Movie Review: Frozen (2010)

This isn’t horror. This isn’t suspense. Frozen is terror and writer/director Adam Green has taken what initially seems like a 15-minute premise and turned it into a solid 93-minute feature that is oftentimes hard to watch even though almost all of the disturbing content happens off screen.

Instead of blood-soaked visuals Green turns up the sound as if to say, “No, I won’t show it to you, but you’re going to have to listen.” It’s gut-wrenching, and as you watch the actors’ concerned faces Green makes you listen for a couple beats longer than anticipated to the point you’ve almost gotten used to it. It’s at this point you almost want the camera to pan toward the carnage. You want the feeling you felt to be paid off in some way, whether you get that pay-off or not is for you to find out as I suggest any fan of such genre fare seek this film out.

Frozen hinges on the idea of three twenty-somethings stuck on a mountain ski lift as they try to catch one last run before calling it a day. Stranded on a Sunday night with the promise no one is coming back until the next Friday, the trio must figure out a way to get down from their predicament or risk freezing to death. It’s a premise that’s simple and would seemingly require only minutes of screen time, but Green manages to work the human element into it just enough to justify its feature length.

Where the film slightly falters is in Green’s inability to be entirely clear of the situation we are walking into. Only small hints are delivered early on that this isn’t exactly the ritziest of ski resorts. An off-hand comment clues us in. Cheap lift tickets that can be made even cheaper by slipping the lift operator some cash and the rickety and aged ski lift that stalls early on, foreshadowing the operator error that will follow, also detail the kind of operation we are watching.

Also, Green doesn’t exactly use the dangerous heights of the situation to his benefit. There are no real establishing shots to give us a sense of just how far from the ground they actually are. A moment in the film gives us a better understanding of just how high they are, but Green really missed an opportunity for added tension using people’s natural fear of heights to his advantage.

Fortunately, none of this bothered me, and I can’t see it bothering any audience member truly paying attention as clues are given to sort out the situation as I have clearly mentioned. These clues just aren’t hitting you over the head, which seems to be the cause for some of the more negative reviews I have read of this film coming out of Sundance, but aware and imaginative audiences shouldn’t have any such problems.

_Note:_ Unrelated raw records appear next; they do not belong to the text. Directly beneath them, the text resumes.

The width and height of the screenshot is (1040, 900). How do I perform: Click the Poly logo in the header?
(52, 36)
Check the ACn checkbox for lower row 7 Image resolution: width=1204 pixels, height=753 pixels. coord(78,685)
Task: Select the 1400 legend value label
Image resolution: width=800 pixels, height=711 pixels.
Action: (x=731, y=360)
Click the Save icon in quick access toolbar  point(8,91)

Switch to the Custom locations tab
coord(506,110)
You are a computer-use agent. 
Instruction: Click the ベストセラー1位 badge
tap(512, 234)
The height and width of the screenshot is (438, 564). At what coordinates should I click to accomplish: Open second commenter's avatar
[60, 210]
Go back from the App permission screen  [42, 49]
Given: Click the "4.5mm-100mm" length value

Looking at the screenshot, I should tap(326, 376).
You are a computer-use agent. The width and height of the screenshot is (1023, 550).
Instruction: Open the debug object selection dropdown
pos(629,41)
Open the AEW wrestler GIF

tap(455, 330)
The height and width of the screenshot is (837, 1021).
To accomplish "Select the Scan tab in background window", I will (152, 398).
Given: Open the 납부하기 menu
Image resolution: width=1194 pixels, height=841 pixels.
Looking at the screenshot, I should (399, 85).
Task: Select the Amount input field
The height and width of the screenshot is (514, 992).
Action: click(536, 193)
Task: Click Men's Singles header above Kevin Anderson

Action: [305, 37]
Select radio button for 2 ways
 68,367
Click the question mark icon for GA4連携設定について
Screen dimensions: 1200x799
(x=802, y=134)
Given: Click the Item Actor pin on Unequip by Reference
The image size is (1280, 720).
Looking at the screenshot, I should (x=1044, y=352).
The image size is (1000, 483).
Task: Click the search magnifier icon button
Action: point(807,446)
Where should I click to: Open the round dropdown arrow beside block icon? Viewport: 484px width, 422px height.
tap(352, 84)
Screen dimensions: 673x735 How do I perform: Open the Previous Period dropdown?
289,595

To the height argument, Green could have used a sound stage or green screen to pull off some of these scenarios more effectively. He could have utilized some 360-degree camerawork and CG backgrounds to give an audience a better sense of the height, but it would have been an obvious cheat that would have taken audiences out of the film. It would have become another effects driven, second-rate horror you would expect out of a studio such as Screen Gems. Who’s actively seeking more of that?

Instead, Frozen felt almost like a documentary in its delivery. Limited camera angles give you a “being there” perspective, but had Green had more money and a bigger budget this would have been an insane film had it been shot for IMAX and truly delivered on the scale of being stranded on a mountain side in below-freezing weather. It’s a pipe dream of an idea, but I couldn’t get the thought out of my mind as the on screen terror sent my imagination running wild.

Playing the three stranded skiers are Shawn Ashmore, Emma Bell and Kevin Zegers. Outside of some rough dialogue early on, there is a back-and-forth in the middle of the film that comes off seriously genuine as Ashmore tells a story of his past with Zegers’s character and Bell considers the effect her death will have on her pet. It was a moment where traditional horror films would just go for gore, throw in a sex scene or have some idiot you didn’t care for blathering on about how they didn’t want to die. Instead, Green brought a truthful human moment into the film by writing some solid dialogue, which his actors pulled off excellently, carrying the story into the third act.

Frozen is a genre film that has its flaws, but it shows some major signs of a director with a true understanding of what it means to set up a story, what to show the audience and what to hold close to the chest for greater impact later in the film. There are some rough moments to sit through for queasy audiences — it’s certainly not for everyone — but I can’t begin to say how impressed I was, especially considering Green’s 2007 slasher Hatchet didn’t do much for me and certainly didn’t show this kind of promise.